When using tablets, my routine runs like this: I try to drink 16-24 oz of water per hour in hot weather depending on my exertion level. That works out to about 1 quart (liter) every 2 hours. I carry a 1 quart recycled water bottle with a 2 or 3 quart platypus reservoir for camp or as a reserve if I need to carry more water between water sources.
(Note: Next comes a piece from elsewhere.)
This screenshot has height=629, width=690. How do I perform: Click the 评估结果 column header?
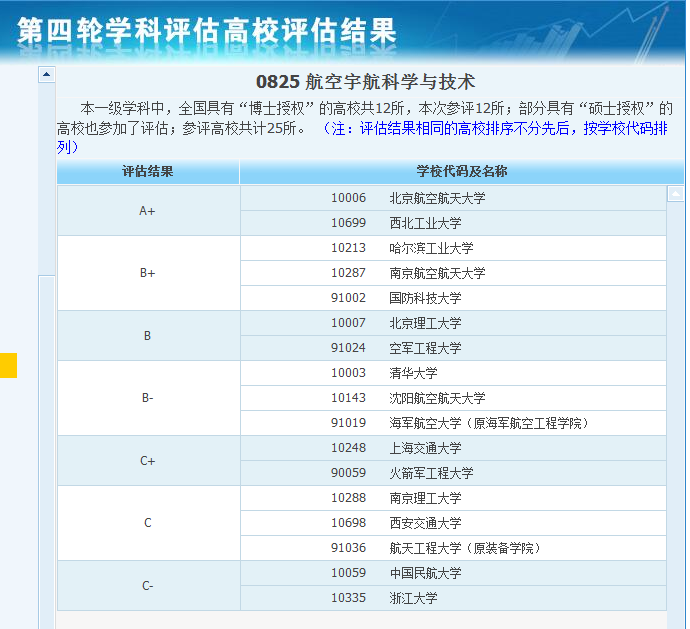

If I’m only carrying a quart of water at a time, I finish the remaining water in my bottle when I come across a new water source, refill it, drop in a chlorine dioxide tablet, and make a mental note of the time. I carry my water bottle in an external mesh pocket on my backpack, where it will rapidly warm up if cold. This system works well because I’m not thirsty, waiting for water to purify, after a refill.
Some people complain that water treated with Chlorine dioxide tablets tastes bad. To tell you the truth, I can’t taste any difference between it and normal bottled water. That makes sense, because the concentration of chlorine in bottled water or municipal tap water is the same. Adding an activated carbon filter like the Frontier Pro will improve the taste and further protect you against micro-beasties that require a longer exposure time to chemical purification.
Disclosure: The author owns this product and purchased it using their own funds.